Problem details.
Please output exactly the part of the records below that opens with the line containing "environment (224, 973)" and closes with the line containing "Image resolution: width=867, height=2576.", both lines included, and nothing else.

--- START ---

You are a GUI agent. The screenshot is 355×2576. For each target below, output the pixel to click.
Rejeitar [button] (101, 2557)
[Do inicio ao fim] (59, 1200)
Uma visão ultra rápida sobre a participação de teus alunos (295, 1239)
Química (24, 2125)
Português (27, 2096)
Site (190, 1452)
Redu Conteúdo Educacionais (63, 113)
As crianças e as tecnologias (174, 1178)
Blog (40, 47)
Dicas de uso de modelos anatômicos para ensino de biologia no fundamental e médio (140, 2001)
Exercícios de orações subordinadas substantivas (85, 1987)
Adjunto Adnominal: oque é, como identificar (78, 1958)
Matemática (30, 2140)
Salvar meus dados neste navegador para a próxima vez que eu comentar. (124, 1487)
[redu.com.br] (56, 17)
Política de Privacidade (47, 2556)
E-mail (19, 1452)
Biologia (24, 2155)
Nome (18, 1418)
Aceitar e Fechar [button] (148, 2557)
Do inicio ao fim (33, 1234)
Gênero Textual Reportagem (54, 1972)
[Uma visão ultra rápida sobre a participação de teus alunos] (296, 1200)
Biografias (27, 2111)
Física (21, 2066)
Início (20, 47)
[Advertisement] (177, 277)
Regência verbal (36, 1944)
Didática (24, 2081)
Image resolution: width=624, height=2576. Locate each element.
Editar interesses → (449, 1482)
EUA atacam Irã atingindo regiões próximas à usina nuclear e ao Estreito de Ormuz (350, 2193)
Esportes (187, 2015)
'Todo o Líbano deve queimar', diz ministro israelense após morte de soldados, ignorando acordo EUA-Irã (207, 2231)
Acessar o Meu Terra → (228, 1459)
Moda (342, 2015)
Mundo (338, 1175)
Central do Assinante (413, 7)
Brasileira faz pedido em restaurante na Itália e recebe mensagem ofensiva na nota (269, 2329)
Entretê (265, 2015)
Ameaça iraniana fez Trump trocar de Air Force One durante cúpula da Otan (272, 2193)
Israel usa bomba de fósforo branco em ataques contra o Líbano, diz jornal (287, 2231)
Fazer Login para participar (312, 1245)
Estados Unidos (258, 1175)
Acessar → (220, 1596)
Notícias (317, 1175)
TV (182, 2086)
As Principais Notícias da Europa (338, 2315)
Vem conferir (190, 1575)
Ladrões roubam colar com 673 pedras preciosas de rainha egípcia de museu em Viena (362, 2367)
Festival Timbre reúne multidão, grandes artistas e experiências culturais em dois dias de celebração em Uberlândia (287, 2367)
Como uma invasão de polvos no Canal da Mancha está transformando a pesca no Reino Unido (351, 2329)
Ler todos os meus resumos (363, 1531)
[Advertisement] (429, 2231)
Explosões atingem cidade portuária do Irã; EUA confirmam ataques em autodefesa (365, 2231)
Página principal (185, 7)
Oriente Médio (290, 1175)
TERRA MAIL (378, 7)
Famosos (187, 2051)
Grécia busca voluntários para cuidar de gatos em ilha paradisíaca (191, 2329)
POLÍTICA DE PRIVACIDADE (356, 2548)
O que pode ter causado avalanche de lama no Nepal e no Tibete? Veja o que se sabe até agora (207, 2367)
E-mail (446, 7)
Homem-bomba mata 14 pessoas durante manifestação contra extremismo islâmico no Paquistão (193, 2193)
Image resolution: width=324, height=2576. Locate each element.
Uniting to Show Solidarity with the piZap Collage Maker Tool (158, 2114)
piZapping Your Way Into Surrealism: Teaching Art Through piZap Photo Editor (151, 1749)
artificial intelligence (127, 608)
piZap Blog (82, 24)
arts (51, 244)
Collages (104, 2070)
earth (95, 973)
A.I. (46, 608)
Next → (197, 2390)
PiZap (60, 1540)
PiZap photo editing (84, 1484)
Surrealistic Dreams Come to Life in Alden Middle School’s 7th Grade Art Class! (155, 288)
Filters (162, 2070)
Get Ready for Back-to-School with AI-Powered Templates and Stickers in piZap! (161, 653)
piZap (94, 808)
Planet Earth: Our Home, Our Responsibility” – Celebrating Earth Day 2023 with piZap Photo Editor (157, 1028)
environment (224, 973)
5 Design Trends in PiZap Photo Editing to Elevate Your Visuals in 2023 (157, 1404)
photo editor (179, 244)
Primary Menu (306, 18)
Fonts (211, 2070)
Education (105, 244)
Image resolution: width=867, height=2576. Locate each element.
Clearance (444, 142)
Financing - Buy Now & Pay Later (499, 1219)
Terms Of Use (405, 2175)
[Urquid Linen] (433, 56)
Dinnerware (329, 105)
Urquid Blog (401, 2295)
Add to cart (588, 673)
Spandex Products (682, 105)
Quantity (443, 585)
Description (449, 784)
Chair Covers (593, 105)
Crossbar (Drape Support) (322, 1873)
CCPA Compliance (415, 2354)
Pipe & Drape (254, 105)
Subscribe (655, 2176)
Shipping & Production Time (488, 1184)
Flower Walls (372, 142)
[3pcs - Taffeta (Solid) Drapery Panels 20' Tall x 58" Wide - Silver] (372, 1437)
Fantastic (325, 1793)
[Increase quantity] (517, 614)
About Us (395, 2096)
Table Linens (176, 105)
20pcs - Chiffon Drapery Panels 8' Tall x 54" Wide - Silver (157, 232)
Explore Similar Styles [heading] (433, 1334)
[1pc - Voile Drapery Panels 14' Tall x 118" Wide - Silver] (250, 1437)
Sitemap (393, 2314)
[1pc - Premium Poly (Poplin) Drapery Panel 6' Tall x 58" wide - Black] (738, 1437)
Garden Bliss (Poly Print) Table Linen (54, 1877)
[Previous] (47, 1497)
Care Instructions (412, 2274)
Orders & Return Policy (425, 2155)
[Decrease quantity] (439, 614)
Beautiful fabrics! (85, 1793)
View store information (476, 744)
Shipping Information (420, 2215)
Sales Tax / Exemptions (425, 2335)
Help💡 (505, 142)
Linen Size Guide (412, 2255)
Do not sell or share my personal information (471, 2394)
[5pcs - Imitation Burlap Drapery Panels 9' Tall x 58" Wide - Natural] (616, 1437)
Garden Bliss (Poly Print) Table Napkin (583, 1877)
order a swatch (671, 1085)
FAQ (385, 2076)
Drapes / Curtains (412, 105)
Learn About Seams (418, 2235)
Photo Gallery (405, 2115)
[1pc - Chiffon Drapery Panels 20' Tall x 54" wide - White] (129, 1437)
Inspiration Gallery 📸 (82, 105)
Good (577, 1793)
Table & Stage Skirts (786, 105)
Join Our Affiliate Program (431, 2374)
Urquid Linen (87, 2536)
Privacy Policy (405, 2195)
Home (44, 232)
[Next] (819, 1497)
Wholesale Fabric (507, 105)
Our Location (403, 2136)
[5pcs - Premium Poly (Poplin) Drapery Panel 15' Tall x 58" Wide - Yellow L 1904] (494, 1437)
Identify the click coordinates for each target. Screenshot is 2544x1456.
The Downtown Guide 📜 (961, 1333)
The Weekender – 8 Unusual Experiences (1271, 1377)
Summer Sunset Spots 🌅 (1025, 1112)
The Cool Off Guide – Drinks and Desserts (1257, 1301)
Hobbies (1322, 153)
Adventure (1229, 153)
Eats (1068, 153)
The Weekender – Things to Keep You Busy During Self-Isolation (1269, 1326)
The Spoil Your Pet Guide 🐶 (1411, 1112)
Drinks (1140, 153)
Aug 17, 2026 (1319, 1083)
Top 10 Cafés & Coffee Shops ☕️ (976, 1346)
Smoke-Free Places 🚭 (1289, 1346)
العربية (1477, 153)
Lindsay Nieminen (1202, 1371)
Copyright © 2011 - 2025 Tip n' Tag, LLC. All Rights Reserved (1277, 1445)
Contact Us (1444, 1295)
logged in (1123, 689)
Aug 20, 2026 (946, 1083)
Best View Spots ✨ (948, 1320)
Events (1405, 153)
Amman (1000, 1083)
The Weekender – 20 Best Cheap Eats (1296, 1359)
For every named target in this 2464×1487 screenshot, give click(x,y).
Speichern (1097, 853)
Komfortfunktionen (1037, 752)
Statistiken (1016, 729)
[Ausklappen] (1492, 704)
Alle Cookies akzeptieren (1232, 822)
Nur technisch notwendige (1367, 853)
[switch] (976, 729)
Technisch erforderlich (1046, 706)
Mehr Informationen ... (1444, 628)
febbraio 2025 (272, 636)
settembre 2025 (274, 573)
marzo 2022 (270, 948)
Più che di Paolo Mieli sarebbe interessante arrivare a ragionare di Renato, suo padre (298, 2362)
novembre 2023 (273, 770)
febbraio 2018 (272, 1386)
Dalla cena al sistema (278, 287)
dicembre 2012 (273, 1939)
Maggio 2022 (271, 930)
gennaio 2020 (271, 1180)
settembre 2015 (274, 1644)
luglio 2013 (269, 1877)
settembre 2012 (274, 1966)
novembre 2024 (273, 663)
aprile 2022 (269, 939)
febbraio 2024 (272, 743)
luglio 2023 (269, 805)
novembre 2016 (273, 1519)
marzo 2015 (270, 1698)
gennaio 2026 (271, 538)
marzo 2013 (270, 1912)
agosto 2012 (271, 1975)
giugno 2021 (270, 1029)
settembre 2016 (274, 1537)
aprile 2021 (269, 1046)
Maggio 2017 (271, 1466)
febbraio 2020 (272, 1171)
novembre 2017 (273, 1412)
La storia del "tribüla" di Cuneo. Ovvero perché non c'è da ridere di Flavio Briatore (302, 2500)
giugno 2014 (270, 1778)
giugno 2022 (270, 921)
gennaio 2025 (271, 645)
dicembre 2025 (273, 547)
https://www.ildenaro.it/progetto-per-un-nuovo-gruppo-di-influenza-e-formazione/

--- END ---

Solution to the exercise.
environment (224, 973)
5 Design Trends in PiZap Photo Editing to Elevate Your Visuals in 2023 (157, 1404)
photo editor (179, 244)
Primary Menu (306, 18)
Fonts (211, 2070)
Education (105, 244)
Image resolution: width=867, height=2576. Locate each element.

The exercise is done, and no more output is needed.